Pick out each line below that contains the word "Toggle", and copy those lines out in full.

— Start RAW DATA —

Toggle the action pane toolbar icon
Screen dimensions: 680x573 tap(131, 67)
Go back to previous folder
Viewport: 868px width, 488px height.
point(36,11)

— End RAW DATA —

> _CORRECT RESPONSE_
Toggle the action pane toolbar icon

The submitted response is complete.